*** Data for this exercise ***
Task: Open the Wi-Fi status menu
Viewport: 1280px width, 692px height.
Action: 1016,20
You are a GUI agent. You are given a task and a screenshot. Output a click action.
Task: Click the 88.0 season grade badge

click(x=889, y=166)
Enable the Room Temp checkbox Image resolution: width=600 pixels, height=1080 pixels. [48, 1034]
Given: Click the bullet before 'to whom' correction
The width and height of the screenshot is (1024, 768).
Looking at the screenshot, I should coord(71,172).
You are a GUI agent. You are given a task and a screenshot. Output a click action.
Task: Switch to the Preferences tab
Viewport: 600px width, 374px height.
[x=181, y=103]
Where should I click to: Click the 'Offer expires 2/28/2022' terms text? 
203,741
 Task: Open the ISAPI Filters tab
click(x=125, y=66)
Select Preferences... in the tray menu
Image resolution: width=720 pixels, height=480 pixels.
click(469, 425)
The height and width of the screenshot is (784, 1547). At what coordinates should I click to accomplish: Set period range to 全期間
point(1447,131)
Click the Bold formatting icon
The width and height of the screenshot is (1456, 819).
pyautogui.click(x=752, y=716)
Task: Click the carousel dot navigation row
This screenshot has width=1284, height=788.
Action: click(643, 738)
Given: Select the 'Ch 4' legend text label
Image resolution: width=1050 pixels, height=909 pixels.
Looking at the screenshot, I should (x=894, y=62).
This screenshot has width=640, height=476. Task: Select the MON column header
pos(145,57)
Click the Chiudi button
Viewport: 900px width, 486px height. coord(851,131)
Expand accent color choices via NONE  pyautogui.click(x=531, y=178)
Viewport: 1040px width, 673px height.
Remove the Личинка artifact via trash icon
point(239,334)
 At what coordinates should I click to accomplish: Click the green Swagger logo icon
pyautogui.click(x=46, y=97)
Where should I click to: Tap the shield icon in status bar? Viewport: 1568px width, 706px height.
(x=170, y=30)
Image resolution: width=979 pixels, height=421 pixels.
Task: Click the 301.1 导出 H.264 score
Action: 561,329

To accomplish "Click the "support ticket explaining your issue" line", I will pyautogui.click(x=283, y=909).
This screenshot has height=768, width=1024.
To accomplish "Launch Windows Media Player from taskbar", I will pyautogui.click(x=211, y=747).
*** End of Data for this exercise ***
## Exercise
The entries above are to be retyped exactly, with nothing left out.

## Exercise solution
Task: Open the Wi-Fi status menu
Viewport: 1280px width, 692px height.
Action: 1016,20
You are a GUI agent. You are given a task and a screenshot. Output a click action.
Task: Click the 88.0 season grade badge

click(x=889, y=166)
Enable the Room Temp checkbox Image resolution: width=600 pixels, height=1080 pixels. [48, 1034]
Given: Click the bullet before 'to whom' correction
The width and height of the screenshot is (1024, 768).
Looking at the screenshot, I should coord(71,172).
You are a GUI agent. You are given a task and a screenshot. Output a click action.
Task: Switch to the Preferences tab
Viewport: 600px width, 374px height.
[x=181, y=103]
Where should I click to: Click the 'Offer expires 2/28/2022' terms text? 
203,741
 Task: Open the ISAPI Filters tab
click(x=125, y=66)
Select Preferences... in the tray menu
Image resolution: width=720 pixels, height=480 pixels.
click(469, 425)
The height and width of the screenshot is (784, 1547). At what coordinates should I click to accomplish: Set period range to 全期間
point(1447,131)
Click the Bold formatting icon
The width and height of the screenshot is (1456, 819).
pyautogui.click(x=752, y=716)
Task: Click the carousel dot navigation row
This screenshot has width=1284, height=788.
Action: click(643, 738)
Given: Select the 'Ch 4' legend text label
Image resolution: width=1050 pixels, height=909 pixels.
Looking at the screenshot, I should (x=894, y=62).
This screenshot has width=640, height=476. Task: Select the MON column header
pos(145,57)
Click the Chiudi button
Viewport: 900px width, 486px height. coord(851,131)
Expand accent color choices via NONE  pyautogui.click(x=531, y=178)
Viewport: 1040px width, 673px height.
Remove the Личинка artifact via trash icon
point(239,334)
 At what coordinates should I click to accomplish: Click the green Swagger logo icon
pyautogui.click(x=46, y=97)
Where should I click to: Tap the shield icon in status bar? Viewport: 1568px width, 706px height.
(x=170, y=30)
Image resolution: width=979 pixels, height=421 pixels.
Task: Click the 301.1 导出 H.264 score
Action: 561,329

To accomplish "Click the "support ticket explaining your issue" line", I will pyautogui.click(x=283, y=909).
This screenshot has height=768, width=1024.
To accomplish "Launch Windows Media Player from taskbar", I will pyautogui.click(x=211, y=747).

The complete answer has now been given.